This activity is supported by the Division of Information and Intelligent Systems of the Directorate for Computer and Information Science and Engineering, and the Division of International Programs of the Directorate for Social, Behavioral and Economic Sciences. It builds on and extends prior Foundation efforts in digital libraries research.
International digital libraries research is intended to contribute to the fundamental knowledge required to create information systems that can operate in multiple languages, formats, media, and social and organizational contexts. To achieve this, collaborative creation of new research understandings, tools and ideas exploiting the different opportunities offered by materials and technologies in use in different countries is strongly encouraged. Research supported under this program is expected to:
- identify a collection of information which is not accessible or usable because of technical barriers, distance, size, system fragmentation or other limits;
- using this as a testbed, create the understanding and new technology to make it possible for such information to be found, delivered to and/or exploited by a distributed set of users; and
- evaluate the effect of this new technology and its international benefits.
The program's goal is to enable users to easily access digital collections, regardless of location, language or formats, and enable broad use in research, education, commerce and other purposes. Such a global information environment requires research on:
- interoperable technologies for advanced retrieval of many kinds of information, including ways of adapting to different formats or organizations of databases;
- technology for intellectual property protection in a global marketplace the development of linked, compatible databases with inherently regional information, such as databases of geographic, botanic, agricultural, demographic or economic data; and
- methods and standards for ensuring long-term interoperability among distributed and separately administered databases; worldwide data mining and self-organizing databases; collective work on preserving and organizing domain-specific content.
While there are now uncoordinated efforts in many countries, cooperative research can help avoid duplication of effort, prevent the development of fragmented digital systems, and encourage productive interchange of scientific knowledge and scholarly data around the world.
This NSF effort will fund the US portion of collaborative digital library projects among investigators from different countries to foster long-term, sustainable relationships between US and non-US researchers and research organizations. Cooperating groups in supported projects are expected to be balanced in terms of level of effort and expertise, and demonstrate the benefits obtainable from complementary and synergistic international research. The research strengths of researchers in different countries should be combined to facilitate work on complex multi-faceted problems relating to the access and use of international distributed and multilingual resources.
Content
Proposals should have the overall research goal of enabling users to access and exploit information in new ways. Research issues include information organization, forms of information distribution, scalability and security techniques for worldwide data systems, and tools to search, store, and deliver information in different media or languages.
Specific research areas falling under this program are:
- multi-lingual information systems, cross-language retrieval systems, language translation, and language teaching software
- multi-national digital libraries including sound, data, image, multimedia, software, and other kinds of content
- interoperability and scalability technology to permit extremely large world-wide collections
- metadata techniques and tools
- geospatial, environmental, biological, historical and other information systems in which location is highly relevant, including consideration of best organizations for such systems
- preservation and archiving of digital scholarly information, including technology and procedures for long-term information asset management
- social aspects of digital libraries and cross-cultural context studies
- utilization of digital libraries in educational technology at all levels of instruction
- economic and copyright issues: authentication, payment, rights formalism, trust and fair use
- electronic publishing and scholarly communication technology, including collaboratories, online repositories, and new methods of organizing scientific knowledge distribution.
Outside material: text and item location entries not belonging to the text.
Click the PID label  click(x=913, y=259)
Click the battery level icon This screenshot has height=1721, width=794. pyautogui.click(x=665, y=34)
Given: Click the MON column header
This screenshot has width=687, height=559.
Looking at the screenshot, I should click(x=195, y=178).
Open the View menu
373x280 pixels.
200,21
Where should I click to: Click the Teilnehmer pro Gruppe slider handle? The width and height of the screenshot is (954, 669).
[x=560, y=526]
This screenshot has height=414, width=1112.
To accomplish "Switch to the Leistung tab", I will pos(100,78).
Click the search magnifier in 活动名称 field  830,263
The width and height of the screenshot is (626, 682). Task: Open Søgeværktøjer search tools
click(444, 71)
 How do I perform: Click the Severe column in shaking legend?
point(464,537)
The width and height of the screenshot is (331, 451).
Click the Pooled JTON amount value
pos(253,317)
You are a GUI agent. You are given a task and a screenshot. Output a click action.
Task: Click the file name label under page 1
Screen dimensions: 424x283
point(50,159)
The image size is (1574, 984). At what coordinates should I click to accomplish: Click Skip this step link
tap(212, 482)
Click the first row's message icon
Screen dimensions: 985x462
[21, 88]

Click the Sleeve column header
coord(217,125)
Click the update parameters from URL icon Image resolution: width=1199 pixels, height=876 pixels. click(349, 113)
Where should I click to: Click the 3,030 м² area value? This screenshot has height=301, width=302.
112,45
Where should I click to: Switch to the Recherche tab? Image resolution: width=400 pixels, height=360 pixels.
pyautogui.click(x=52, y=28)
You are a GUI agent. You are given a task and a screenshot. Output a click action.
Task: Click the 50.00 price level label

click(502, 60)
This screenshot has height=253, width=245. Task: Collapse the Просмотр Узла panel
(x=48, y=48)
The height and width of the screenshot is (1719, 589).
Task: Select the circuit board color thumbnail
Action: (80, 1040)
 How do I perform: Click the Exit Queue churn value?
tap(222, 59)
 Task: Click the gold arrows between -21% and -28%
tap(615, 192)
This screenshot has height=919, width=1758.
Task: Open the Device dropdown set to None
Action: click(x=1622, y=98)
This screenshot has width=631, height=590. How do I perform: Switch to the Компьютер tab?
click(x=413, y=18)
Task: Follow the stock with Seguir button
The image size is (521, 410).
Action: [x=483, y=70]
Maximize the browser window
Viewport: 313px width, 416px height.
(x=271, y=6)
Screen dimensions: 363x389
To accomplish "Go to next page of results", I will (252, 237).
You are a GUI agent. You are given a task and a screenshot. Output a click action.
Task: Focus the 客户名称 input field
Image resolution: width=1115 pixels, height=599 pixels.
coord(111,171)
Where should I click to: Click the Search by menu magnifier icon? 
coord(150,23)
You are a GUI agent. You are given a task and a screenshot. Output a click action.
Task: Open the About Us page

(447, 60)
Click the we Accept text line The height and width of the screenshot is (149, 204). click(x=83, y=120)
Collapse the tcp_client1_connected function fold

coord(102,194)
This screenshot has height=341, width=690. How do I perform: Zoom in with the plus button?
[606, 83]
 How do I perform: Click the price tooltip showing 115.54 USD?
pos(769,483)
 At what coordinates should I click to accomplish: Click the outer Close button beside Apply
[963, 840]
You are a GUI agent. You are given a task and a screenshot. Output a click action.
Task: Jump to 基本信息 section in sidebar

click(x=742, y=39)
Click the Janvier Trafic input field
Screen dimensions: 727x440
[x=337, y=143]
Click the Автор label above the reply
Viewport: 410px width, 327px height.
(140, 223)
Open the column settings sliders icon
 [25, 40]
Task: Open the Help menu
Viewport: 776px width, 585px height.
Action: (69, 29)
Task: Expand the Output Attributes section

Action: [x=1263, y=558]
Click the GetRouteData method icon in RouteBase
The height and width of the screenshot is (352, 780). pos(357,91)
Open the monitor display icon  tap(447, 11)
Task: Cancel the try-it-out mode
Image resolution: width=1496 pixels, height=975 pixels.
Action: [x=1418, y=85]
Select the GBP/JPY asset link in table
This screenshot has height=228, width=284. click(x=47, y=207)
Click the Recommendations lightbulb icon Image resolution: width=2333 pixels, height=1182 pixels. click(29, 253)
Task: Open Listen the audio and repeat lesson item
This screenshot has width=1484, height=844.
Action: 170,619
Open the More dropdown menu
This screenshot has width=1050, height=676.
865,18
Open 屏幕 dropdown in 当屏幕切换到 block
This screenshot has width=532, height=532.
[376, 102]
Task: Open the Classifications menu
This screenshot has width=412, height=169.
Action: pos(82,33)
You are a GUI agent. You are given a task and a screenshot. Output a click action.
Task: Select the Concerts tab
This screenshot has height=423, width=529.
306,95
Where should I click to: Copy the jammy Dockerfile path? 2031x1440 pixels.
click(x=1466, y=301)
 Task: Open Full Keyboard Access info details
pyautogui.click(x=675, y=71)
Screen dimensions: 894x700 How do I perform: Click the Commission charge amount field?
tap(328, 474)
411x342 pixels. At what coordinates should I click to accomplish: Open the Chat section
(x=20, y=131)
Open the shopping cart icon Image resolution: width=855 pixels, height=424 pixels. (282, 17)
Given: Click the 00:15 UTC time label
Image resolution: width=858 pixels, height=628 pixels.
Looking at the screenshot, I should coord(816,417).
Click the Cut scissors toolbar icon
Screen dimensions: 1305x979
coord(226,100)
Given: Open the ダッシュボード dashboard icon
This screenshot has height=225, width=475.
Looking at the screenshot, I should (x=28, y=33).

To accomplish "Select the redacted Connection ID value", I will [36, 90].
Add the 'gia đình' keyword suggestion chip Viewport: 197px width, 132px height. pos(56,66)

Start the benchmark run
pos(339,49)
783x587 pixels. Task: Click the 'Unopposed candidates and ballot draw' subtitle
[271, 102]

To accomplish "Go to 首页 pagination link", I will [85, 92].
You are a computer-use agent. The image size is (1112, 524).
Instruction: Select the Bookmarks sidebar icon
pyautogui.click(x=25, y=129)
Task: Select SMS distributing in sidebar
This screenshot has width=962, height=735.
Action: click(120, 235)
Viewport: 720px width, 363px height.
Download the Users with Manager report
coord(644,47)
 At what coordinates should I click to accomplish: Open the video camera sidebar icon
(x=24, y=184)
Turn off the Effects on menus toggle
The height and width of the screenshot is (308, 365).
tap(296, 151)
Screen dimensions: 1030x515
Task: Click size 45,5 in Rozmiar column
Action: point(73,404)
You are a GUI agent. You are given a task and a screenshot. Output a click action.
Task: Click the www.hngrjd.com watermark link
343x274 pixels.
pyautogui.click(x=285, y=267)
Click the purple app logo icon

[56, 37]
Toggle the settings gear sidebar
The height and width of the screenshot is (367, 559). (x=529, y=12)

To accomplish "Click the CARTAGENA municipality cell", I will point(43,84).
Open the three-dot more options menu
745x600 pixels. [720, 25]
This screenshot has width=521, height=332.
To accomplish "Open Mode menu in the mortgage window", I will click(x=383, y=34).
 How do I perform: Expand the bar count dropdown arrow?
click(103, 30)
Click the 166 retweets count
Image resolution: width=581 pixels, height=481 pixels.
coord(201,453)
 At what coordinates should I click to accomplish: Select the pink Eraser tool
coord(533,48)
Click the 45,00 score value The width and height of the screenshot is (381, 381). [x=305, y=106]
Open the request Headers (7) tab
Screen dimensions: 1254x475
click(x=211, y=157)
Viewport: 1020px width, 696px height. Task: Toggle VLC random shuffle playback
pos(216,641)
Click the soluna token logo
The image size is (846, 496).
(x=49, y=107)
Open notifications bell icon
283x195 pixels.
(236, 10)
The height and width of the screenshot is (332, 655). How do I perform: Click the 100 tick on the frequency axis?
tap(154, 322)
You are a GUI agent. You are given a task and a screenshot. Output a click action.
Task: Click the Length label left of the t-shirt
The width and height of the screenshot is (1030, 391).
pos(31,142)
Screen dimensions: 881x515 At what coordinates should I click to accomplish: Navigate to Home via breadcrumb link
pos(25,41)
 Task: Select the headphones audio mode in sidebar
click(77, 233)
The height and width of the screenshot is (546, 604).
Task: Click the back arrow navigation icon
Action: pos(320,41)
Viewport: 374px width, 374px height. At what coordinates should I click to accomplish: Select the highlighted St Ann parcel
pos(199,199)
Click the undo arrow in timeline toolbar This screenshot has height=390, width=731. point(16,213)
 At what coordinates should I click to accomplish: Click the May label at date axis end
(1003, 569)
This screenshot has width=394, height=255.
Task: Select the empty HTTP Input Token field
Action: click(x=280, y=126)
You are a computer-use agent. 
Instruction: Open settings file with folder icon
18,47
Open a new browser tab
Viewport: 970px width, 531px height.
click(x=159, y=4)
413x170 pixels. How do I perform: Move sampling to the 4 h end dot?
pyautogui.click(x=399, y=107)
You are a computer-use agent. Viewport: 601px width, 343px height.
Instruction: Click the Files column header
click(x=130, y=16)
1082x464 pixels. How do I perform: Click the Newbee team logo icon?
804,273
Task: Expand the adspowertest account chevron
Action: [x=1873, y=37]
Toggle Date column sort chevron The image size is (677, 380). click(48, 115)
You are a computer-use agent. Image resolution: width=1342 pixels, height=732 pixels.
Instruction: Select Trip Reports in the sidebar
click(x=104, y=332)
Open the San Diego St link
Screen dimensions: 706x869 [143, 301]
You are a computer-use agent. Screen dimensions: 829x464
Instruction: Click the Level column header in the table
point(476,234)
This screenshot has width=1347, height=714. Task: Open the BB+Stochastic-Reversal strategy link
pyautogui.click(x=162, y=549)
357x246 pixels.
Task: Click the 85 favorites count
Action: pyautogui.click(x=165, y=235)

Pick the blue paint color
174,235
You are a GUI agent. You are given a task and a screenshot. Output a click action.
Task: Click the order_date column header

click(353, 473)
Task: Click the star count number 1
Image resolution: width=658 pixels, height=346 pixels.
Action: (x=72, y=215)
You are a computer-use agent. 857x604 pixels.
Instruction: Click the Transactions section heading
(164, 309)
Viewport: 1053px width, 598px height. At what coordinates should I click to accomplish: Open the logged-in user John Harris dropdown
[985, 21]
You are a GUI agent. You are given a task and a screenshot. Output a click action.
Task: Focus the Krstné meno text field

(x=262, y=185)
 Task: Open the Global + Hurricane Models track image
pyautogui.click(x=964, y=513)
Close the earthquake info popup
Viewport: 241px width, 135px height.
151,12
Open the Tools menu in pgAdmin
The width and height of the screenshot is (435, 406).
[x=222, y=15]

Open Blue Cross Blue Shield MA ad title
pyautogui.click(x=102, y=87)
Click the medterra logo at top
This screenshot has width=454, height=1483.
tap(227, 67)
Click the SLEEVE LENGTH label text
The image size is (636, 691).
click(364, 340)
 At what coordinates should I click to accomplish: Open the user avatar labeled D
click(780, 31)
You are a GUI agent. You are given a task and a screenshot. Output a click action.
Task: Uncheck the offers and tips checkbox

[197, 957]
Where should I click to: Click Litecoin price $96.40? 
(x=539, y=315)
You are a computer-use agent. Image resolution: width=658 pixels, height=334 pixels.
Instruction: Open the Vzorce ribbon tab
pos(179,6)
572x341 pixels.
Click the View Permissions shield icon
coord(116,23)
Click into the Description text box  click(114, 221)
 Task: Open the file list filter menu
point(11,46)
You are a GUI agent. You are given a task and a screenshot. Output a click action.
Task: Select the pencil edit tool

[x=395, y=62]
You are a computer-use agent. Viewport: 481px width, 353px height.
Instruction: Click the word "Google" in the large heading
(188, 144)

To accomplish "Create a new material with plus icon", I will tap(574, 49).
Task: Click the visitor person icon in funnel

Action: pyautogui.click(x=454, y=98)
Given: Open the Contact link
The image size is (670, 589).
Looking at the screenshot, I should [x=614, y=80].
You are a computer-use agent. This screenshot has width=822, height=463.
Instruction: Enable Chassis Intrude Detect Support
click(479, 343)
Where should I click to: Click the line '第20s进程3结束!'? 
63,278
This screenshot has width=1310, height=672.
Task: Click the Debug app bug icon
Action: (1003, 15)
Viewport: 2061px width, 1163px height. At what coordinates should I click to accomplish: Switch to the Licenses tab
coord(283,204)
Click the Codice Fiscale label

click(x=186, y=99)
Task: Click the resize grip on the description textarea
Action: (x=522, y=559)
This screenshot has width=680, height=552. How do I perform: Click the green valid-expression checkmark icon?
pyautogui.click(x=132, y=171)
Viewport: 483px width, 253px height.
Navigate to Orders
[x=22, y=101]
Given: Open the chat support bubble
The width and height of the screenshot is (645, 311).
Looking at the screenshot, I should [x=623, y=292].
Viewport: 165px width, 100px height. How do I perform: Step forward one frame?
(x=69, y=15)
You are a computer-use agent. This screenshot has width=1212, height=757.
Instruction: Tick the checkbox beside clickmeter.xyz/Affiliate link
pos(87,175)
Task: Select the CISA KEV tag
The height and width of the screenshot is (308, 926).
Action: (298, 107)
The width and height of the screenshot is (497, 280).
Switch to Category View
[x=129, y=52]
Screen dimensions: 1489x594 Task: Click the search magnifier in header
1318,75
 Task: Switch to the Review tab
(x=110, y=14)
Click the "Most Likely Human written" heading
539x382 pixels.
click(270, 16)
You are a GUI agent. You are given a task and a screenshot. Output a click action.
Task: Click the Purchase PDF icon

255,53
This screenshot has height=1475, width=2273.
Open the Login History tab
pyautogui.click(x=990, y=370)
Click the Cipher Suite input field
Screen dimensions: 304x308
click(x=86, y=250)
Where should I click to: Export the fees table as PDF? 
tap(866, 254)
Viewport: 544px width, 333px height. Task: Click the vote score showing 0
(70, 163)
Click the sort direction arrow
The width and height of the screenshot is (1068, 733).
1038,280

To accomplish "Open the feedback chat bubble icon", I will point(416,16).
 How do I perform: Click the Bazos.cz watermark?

These topics are not intended too be totally inclusive, but to illustrate and encourage research which opens exciting new research areas, and gives promise of user benefit from international research synergy.
Eligibility
Multi-country, multi-team projects are required, and proposals to this program must involve at least one research team in the United States and one in another country. A project should have a single jointly developed proposal from all involved groups, which clearly delineates both the division of areas of research and the synergies expected. Each research team is responsible for obtaining support for its part of the project. NSF will not support the non-US portion of a project, nor the US portion of a project not receiving support in the foreign country or countries involved. The NSF proposal must contain, in addition to budget(s) for the US team(s), information indicating the level of investments and efforts for each foreign team. Where desirable, NSF may choose to coordinate review with a foreign funding agency and make joint decisions.
Institutions eligible to apply to the NSF supported portion of this program are US universities and US non-profit research institutions. Each project should not exceed three year's duration with a maximum yearly cost of $165,000. NSF funding for this initiative is anticipated to be a minimum of $1M annually.
Proposal Content
Proposal preparation guidelines are in the NSF Grant Proposal Guide, NSF 99-2.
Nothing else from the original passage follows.